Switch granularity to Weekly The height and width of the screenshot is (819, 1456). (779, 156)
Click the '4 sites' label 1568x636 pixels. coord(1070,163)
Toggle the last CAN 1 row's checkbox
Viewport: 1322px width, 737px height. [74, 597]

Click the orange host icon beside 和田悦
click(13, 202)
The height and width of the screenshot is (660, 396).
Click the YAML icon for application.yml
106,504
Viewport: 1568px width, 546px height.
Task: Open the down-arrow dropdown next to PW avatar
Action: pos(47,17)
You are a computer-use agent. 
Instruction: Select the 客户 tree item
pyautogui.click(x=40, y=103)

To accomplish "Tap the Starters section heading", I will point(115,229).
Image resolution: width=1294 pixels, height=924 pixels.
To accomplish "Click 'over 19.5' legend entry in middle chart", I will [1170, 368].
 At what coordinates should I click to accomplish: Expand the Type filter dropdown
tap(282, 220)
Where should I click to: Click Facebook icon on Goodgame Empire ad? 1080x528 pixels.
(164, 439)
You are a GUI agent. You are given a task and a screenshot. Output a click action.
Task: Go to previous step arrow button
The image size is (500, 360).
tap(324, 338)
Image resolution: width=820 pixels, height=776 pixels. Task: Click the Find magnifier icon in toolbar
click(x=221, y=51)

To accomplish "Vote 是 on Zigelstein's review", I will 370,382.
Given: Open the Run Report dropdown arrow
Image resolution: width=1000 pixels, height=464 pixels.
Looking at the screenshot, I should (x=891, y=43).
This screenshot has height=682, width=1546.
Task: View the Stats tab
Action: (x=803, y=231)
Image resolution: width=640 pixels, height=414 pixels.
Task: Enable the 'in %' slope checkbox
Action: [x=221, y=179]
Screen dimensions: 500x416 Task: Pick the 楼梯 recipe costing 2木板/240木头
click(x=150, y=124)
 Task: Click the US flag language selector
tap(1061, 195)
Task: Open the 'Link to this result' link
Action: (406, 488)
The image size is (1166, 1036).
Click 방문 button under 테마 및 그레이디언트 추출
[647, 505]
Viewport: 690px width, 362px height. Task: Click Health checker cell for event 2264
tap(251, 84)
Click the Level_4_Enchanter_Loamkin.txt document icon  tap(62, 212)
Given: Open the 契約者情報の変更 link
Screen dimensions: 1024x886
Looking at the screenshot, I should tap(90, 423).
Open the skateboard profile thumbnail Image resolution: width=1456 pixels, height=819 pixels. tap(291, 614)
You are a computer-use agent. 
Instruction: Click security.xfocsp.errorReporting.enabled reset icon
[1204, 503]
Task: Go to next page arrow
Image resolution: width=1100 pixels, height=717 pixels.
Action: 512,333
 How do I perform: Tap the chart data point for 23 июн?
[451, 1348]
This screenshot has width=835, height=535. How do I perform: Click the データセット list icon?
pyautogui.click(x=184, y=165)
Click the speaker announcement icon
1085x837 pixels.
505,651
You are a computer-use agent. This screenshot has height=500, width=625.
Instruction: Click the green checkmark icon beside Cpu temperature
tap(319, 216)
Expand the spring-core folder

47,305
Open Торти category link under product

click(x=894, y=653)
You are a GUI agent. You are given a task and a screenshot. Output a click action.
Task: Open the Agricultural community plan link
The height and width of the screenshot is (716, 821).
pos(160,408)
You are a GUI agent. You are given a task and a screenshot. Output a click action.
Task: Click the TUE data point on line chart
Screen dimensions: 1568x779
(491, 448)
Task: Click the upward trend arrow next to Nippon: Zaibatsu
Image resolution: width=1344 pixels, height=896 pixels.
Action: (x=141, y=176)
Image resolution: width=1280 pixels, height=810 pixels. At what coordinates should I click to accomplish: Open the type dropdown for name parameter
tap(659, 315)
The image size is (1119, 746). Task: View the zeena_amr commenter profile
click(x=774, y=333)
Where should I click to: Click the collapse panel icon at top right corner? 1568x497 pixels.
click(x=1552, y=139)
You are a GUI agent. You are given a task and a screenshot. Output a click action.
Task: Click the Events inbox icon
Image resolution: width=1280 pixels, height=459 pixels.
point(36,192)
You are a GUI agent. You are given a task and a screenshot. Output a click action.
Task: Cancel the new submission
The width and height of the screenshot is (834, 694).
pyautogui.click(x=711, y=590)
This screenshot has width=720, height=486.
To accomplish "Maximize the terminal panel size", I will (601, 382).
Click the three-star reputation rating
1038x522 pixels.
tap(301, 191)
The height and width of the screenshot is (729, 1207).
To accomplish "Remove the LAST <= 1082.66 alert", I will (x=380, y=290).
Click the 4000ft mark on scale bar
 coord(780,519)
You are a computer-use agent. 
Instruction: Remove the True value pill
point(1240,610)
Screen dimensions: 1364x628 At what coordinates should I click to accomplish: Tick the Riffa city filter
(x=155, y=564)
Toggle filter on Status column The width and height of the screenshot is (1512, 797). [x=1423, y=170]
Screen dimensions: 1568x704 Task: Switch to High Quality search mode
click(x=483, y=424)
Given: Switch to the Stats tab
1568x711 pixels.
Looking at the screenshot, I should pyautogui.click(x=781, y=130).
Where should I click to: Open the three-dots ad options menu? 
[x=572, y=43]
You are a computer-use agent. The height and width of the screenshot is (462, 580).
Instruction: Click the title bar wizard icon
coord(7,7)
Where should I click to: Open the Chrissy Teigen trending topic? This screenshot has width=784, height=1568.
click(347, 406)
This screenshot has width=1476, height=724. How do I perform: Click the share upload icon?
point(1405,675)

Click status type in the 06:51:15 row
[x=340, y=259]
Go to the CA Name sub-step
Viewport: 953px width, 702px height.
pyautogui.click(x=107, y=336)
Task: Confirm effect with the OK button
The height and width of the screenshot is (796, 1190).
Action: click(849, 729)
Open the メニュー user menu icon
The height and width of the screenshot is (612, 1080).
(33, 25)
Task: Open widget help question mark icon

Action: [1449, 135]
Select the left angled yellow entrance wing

_ _ _ _

◆ EXERCISE AIM: Copy the data word for word.

◆ ANSWER BOX:
Switch granularity to Weekly The height and width of the screenshot is (819, 1456). (779, 156)
Click the '4 sites' label 1568x636 pixels. coord(1070,163)
Toggle the last CAN 1 row's checkbox
Viewport: 1322px width, 737px height. [74, 597]

Click the orange host icon beside 和田悦
click(13, 202)
The height and width of the screenshot is (660, 396).
Click the YAML icon for application.yml
106,504
Viewport: 1568px width, 546px height.
Task: Open the down-arrow dropdown next to PW avatar
Action: pos(47,17)
You are a computer-use agent. 
Instruction: Select the 客户 tree item
pyautogui.click(x=40, y=103)

To accomplish "Tap the Starters section heading", I will point(115,229).
Image resolution: width=1294 pixels, height=924 pixels.
To accomplish "Click 'over 19.5' legend entry in middle chart", I will [1170, 368].
 At what coordinates should I click to accomplish: Expand the Type filter dropdown
tap(282, 220)
Where should I click to: Click Facebook icon on Goodgame Empire ad? 1080x528 pixels.
(164, 439)
You are a GUI agent. You are given a task and a screenshot. Output a click action.
Task: Go to previous step arrow button
The image size is (500, 360).
tap(324, 338)
Image resolution: width=820 pixels, height=776 pixels. Task: Click the Find magnifier icon in toolbar
click(x=221, y=51)

To accomplish "Vote 是 on Zigelstein's review", I will 370,382.
Given: Open the Run Report dropdown arrow
Image resolution: width=1000 pixels, height=464 pixels.
Looking at the screenshot, I should (x=891, y=43).
This screenshot has height=682, width=1546.
Task: View the Stats tab
Action: (x=803, y=231)
Image resolution: width=640 pixels, height=414 pixels.
Task: Enable the 'in %' slope checkbox
Action: [x=221, y=179]
Screen dimensions: 500x416 Task: Pick the 楼梯 recipe costing 2木板/240木头
click(x=150, y=124)
 Task: Click the US flag language selector
tap(1061, 195)
Task: Open the 'Link to this result' link
Action: (406, 488)
The image size is (1166, 1036).
Click 방문 button under 테마 및 그레이디언트 추출
[647, 505]
Viewport: 690px width, 362px height. Task: Click Health checker cell for event 2264
tap(251, 84)
Click the Level_4_Enchanter_Loamkin.txt document icon  tap(62, 212)
Given: Open the 契約者情報の変更 link
Screen dimensions: 1024x886
Looking at the screenshot, I should tap(90, 423).
Open the skateboard profile thumbnail Image resolution: width=1456 pixels, height=819 pixels. tap(291, 614)
You are a computer-use agent. 
Instruction: Click security.xfocsp.errorReporting.enabled reset icon
[1204, 503]
Task: Go to next page arrow
Image resolution: width=1100 pixels, height=717 pixels.
Action: 512,333
 How do I perform: Tap the chart data point for 23 июн?
[451, 1348]
This screenshot has width=835, height=535. How do I perform: Click the データセット list icon?
pyautogui.click(x=184, y=165)
Click the speaker announcement icon
1085x837 pixels.
505,651
You are a computer-use agent. This screenshot has height=500, width=625.
Instruction: Click the green checkmark icon beside Cpu temperature
tap(319, 216)
Expand the spring-core folder

47,305
Open Торти category link under product

click(x=894, y=653)
You are a GUI agent. You are given a task and a screenshot. Output a click action.
Task: Open the Agricultural community plan link
The height and width of the screenshot is (716, 821).
pos(160,408)
You are a GUI agent. You are given a task and a screenshot. Output a click action.
Task: Click the TUE data point on line chart
Screen dimensions: 1568x779
(491, 448)
Task: Click the upward trend arrow next to Nippon: Zaibatsu
Image resolution: width=1344 pixels, height=896 pixels.
Action: (x=141, y=176)
Image resolution: width=1280 pixels, height=810 pixels. At what coordinates should I click to accomplish: Open the type dropdown for name parameter
tap(659, 315)
The image size is (1119, 746). Task: View the zeena_amr commenter profile
click(x=774, y=333)
Where should I click to: Click the collapse panel icon at top right corner? 1568x497 pixels.
click(x=1552, y=139)
You are a GUI agent. You are given a task and a screenshot. Output a click action.
Task: Click the Events inbox icon
Image resolution: width=1280 pixels, height=459 pixels.
point(36,192)
You are a GUI agent. You are given a task and a screenshot. Output a click action.
Task: Cancel the new submission
The width and height of the screenshot is (834, 694).
pyautogui.click(x=711, y=590)
This screenshot has width=720, height=486.
To accomplish "Maximize the terminal panel size", I will (601, 382).
Click the three-star reputation rating
1038x522 pixels.
tap(301, 191)
The height and width of the screenshot is (729, 1207).
To accomplish "Remove the LAST <= 1082.66 alert", I will (x=380, y=290).
Click the 4000ft mark on scale bar
 coord(780,519)
You are a computer-use agent. 
Instruction: Remove the True value pill
point(1240,610)
Screen dimensions: 1364x628 At what coordinates should I click to accomplish: Tick the Riffa city filter
(x=155, y=564)
Toggle filter on Status column The width and height of the screenshot is (1512, 797). [x=1423, y=170]
Screen dimensions: 1568x704 Task: Switch to High Quality search mode
click(x=483, y=424)
Given: Switch to the Stats tab
1568x711 pixels.
Looking at the screenshot, I should pyautogui.click(x=781, y=130).
Where should I click to: Open the three-dots ad options menu? 
[x=572, y=43]
You are a computer-use agent. The height and width of the screenshot is (462, 580).
Instruction: Click the title bar wizard icon
coord(7,7)
Where should I click to: Open the Chrissy Teigen trending topic? This screenshot has width=784, height=1568.
click(347, 406)
This screenshot has width=1476, height=724. How do I perform: Click the share upload icon?
point(1405,675)

Click status type in the 06:51:15 row
[x=340, y=259]
Go to the CA Name sub-step
Viewport: 953px width, 702px height.
pyautogui.click(x=107, y=336)
Task: Confirm effect with the OK button
The height and width of the screenshot is (796, 1190).
Action: click(849, 729)
Open the メニュー user menu icon
The height and width of the screenshot is (612, 1080).
(33, 25)
Task: Open widget help question mark icon

Action: [1449, 135]
Select the left angled yellow entrance wing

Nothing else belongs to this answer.